> Exercise directions:
Your task is to retype, exactly and without pictures, the line holding "This screenshot has" and each line that follows it to the end of the entries.

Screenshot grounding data
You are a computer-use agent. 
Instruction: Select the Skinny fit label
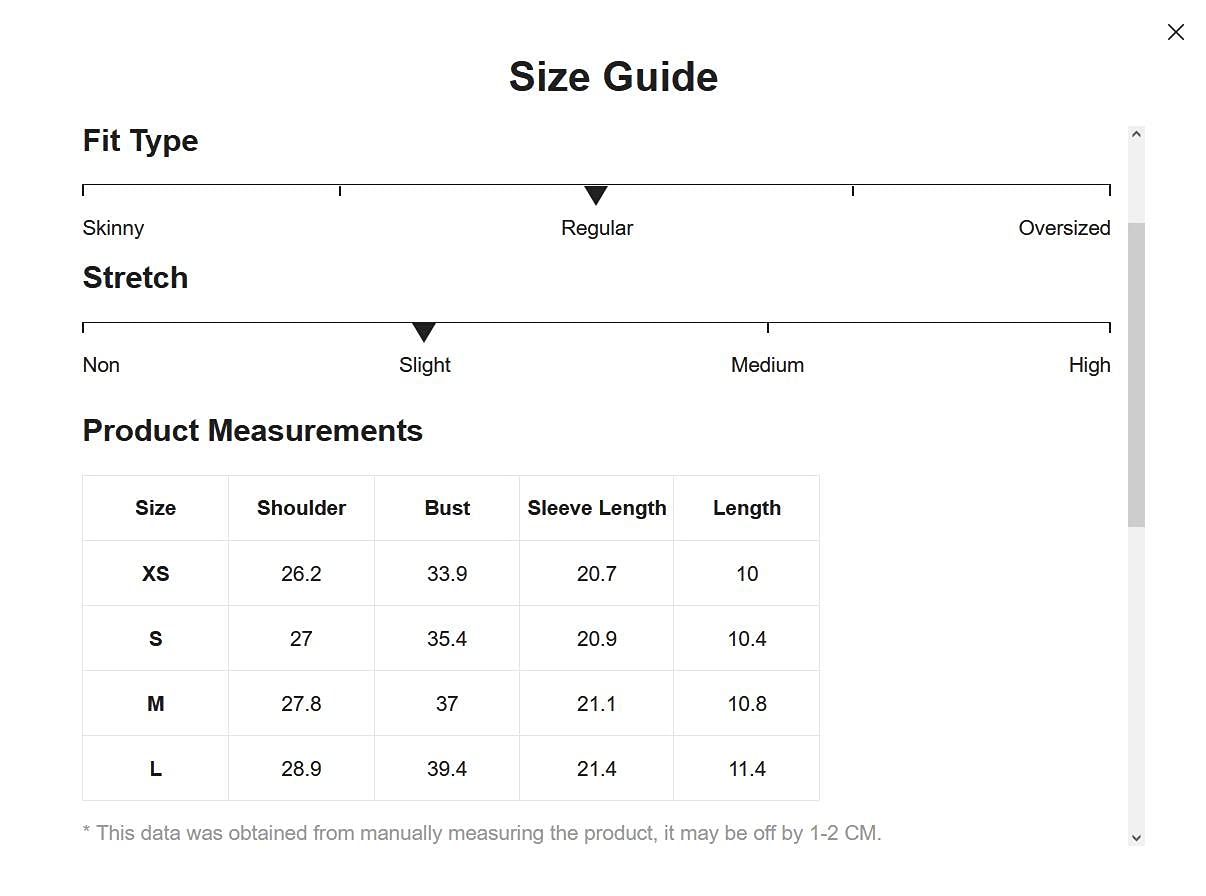coord(113,228)
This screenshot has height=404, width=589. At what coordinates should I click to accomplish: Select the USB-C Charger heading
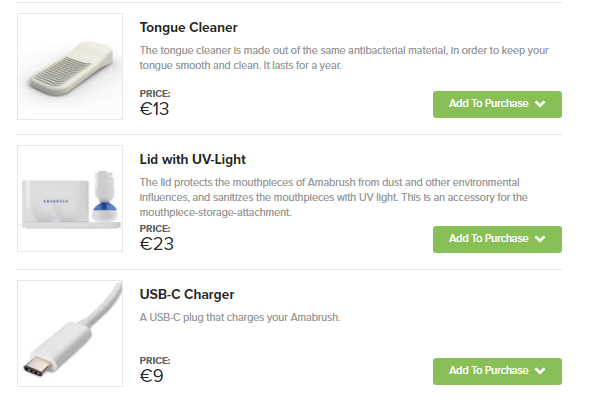[187, 294]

> The completed task:
This screenshot has height=404, width=589. At what coordinates should I click to accomplish: Select the USB-C Charger heading
[187, 294]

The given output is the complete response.